start READING TEXT

[mpich-discuss] Trouble in getting the logging interface to work - multichannel/mpi.c is only for windows

Jayesh Krishna jayesh at mcs.anl.gov
Mon Mar 24 09:21:58 CDT 2008


Hi,
 The source file "src/util/multichannel/mpi.c" is used only for MPICH2 on
windows. The code is responsible for loading the right wrapper (MPE) and
mpich2 (depending on the channel, ssm/sshm/sock/mt etc, specified when
launching your job) dlls. This code is not compiled when you compile MPICH2
on unix systems.

(PS: The unix code currently loads channels dynamically in a better way. You
should look into "/src/mpid/ch3/channels/dllchan" for more info.)
 
Regards,
Jayesh

  _____  

From: owner-mpich-discuss at mcs.anl.gov
[mailto:owner-mpich-discuss at mcs.anl.gov] On Behalf Of Krishna Chaitanya
Sent: Monday, March 24, 2008 9:13 AM
To: mpich-discuss at mcs.anl.gov
Subject: Re: [mpich-discuss] Trouble in getting the logging interface to
work


   Sorry for re-posting.
>I took a look at the documentation at src/util/multichannel/mpi.c
           Guess this is only for windows. 
           It would be of great help if someone could point me to the
function that takes care of mapping MPI_Init to its wrapper, defined in
src/mpe2/src/wrappers/src/log_mpi_core.c, when the library is compiled with
the --enable-mpe switch., instead of the function defined in
src/mpi/init/init.c

Krishna Chaitanya K 


On Sun, Mar 23, 2008 at 2:29 PM, Krishna Chaitanya <kris.c1986 at gmail.com>
wrote:


> See section "CUSTOMIZING LOGFILES" in mpich2-xxx/src/mpe2/README.

Correct me if I am wrong : 
Since I am dealing with PERUSE events, whenever such an event occurs, a
PERUSE function, defined in <mpich-dir>/src/peruse/peruse.c, is invoked by
the MPI library. I am trying to get this event displayed in the jumpshot
output. For this to be done, I need to define a wrapper function which gets
invoked when a PERUSE event occurs, to log the event and then to call the
actuall peruse function, which is similar to the way the wrapper function at
log_mpi_core.c is called, when MPI_Init is called.

end READING TEXT
start RECORDS PROVIDED

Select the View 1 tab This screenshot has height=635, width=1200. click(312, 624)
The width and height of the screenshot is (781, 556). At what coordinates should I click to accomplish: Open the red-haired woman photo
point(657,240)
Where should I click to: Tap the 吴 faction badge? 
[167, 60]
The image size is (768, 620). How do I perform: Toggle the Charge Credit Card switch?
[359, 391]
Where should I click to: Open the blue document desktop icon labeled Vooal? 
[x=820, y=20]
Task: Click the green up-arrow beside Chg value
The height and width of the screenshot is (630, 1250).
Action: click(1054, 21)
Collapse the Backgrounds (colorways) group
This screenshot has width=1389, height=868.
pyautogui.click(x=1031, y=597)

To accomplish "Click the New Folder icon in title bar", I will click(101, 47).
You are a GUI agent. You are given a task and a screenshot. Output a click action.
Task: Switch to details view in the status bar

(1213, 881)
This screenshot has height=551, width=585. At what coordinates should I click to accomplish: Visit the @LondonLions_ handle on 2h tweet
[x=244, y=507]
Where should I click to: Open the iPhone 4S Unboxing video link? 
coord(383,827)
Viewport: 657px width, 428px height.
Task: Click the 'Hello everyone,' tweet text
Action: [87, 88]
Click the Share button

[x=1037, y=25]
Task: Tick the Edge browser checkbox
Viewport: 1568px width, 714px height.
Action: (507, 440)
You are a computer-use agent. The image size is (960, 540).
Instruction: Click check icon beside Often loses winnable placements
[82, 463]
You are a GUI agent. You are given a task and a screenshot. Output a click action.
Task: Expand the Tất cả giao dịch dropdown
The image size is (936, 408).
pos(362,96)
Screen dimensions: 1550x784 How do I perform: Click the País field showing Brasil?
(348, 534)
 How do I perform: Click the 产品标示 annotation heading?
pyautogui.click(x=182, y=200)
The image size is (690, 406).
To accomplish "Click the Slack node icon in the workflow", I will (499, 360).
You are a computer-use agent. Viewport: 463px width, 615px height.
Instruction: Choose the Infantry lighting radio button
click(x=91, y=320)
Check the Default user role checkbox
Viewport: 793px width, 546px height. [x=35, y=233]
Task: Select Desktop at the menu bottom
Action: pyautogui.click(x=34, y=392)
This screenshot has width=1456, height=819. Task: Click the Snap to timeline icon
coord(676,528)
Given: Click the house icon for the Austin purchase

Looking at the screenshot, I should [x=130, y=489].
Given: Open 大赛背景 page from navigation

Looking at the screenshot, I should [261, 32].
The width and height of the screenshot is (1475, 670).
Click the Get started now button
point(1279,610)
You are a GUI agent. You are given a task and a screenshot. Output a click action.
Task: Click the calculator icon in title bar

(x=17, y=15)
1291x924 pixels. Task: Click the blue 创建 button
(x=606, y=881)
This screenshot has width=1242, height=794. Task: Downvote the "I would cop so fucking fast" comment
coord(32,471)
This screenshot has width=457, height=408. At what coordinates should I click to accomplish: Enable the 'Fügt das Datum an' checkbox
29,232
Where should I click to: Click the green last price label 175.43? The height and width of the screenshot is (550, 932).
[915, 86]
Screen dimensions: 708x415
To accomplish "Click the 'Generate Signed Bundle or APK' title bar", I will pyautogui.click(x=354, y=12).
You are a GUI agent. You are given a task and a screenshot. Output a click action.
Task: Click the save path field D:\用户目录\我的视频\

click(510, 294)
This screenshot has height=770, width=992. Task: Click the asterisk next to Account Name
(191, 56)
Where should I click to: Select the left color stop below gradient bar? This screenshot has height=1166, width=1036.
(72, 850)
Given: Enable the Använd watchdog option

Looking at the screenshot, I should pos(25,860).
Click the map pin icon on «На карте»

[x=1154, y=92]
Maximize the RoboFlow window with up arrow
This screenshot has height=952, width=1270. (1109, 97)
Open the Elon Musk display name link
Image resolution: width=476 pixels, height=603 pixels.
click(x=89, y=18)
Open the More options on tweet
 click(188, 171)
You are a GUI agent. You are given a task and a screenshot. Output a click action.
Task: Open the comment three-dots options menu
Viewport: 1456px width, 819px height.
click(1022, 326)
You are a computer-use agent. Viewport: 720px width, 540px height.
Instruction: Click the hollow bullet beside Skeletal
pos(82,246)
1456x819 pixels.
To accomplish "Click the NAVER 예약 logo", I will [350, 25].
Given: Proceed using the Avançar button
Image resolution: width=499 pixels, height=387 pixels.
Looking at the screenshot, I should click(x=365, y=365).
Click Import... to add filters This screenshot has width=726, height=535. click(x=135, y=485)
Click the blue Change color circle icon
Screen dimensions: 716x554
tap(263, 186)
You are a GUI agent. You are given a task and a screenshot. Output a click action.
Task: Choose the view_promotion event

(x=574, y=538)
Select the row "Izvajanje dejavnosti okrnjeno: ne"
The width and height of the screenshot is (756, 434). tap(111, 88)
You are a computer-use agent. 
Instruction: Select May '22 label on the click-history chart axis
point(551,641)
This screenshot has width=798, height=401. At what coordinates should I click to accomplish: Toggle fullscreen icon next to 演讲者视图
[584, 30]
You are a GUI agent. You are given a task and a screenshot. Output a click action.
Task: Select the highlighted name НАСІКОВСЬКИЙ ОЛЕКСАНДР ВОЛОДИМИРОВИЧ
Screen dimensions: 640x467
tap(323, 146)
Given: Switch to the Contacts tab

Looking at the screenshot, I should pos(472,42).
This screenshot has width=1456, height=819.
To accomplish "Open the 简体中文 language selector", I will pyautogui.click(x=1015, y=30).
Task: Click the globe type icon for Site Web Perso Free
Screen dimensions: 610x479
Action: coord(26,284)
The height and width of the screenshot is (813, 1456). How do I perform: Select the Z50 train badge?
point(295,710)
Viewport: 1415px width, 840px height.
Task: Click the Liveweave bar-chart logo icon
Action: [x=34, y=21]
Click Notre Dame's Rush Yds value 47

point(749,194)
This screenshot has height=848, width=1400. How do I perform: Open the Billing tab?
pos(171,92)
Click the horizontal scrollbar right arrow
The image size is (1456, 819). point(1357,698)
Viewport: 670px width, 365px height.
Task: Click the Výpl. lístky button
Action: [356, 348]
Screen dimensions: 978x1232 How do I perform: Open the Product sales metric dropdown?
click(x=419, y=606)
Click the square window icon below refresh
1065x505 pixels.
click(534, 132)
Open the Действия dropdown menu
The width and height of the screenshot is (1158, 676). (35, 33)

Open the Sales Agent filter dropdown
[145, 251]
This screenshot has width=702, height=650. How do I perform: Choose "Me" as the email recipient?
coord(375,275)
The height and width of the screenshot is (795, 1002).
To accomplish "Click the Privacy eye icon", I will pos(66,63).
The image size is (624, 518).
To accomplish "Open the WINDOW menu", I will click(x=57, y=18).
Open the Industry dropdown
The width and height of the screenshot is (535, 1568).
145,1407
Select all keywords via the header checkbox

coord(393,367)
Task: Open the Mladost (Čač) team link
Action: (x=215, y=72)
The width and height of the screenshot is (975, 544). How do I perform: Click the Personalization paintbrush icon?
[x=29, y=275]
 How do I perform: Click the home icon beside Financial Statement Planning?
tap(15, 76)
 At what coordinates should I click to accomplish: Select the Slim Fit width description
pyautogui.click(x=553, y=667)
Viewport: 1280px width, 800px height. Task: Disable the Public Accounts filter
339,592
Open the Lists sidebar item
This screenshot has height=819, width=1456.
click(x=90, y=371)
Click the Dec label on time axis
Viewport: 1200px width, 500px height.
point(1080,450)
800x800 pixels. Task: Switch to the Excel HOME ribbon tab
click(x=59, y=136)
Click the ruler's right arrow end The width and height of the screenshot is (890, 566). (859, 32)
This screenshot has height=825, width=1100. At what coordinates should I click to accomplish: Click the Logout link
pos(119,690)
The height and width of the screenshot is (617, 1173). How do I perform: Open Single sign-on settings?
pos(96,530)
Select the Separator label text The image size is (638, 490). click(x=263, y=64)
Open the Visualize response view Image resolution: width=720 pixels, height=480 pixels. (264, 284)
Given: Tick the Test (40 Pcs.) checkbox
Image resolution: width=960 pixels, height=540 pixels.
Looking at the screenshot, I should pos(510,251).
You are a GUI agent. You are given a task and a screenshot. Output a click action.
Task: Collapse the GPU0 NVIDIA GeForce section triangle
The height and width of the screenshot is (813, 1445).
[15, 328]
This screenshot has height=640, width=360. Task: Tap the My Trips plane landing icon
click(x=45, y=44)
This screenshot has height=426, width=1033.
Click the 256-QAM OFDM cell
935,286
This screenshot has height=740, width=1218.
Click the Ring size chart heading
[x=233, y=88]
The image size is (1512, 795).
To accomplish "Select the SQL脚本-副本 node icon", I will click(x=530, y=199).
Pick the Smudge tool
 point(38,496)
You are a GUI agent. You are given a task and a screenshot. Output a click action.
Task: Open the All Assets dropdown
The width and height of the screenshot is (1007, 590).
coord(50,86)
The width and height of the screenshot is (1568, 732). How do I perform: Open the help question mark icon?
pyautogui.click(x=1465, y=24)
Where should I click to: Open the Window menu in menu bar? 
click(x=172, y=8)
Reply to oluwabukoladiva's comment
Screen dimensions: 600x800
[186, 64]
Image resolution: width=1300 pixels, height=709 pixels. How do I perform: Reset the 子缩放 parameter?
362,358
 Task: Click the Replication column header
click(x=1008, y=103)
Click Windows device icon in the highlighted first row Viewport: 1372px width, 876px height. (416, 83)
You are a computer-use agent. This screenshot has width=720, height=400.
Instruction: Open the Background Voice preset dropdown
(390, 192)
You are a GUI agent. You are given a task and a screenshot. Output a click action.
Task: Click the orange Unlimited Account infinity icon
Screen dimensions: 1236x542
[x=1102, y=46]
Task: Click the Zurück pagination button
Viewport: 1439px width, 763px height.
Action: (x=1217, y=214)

end RECORDS PROVIDED

**SET PROBLEM A**:
Could you quote the MPICH2 mailing-list post between "Correct me if" and "MPI_Init is called.", inclusive?
**SET PROBLEM B**:
Could you lay out the entries from the first one through the line holding "[x=820, y=20]", inclusive, as a numbered list with blank lines omitted?
The MPICH2 mailing-list post and the entries have nothing to do with each other.

**RIGHT ANSWER A**:
Correct me if I am wrong : 
Since I am dealing with PERUSE events, whenever such an event occurs, a
PERUSE function, defined in <mpich-dir>/src/peruse/peruse.c, is invoked by
the MPI library. I am trying to get this event displayed in the jumpshot
output. For this to be done, I need to define a wrapper function which gets
invoked when a PERUSE event occurs, to log the event and then to call the
actuall peruse function, which is similar to the way the wrapper function at
log_mpi_core.c is called, when MPI_Init is called.

**RIGHT ANSWER B**:
1. Select the View 1 tab This screenshot has height=635, width=1200. click(312, 624)
2. The width and height of the screenshot is (781, 556). At what coordinates should I click to accomplish: Open the red-haired woman photo
3. point(657,240)
4. Where should I click to: Tap the 吴 faction badge? 
5. [167, 60]
6. The image size is (768, 620). How do I perform: Toggle the Charge Credit Card switch?
7. [359, 391]
8. Where should I click to: Open the blue document desktop icon labeled Vooal? 
9. [x=820, y=20]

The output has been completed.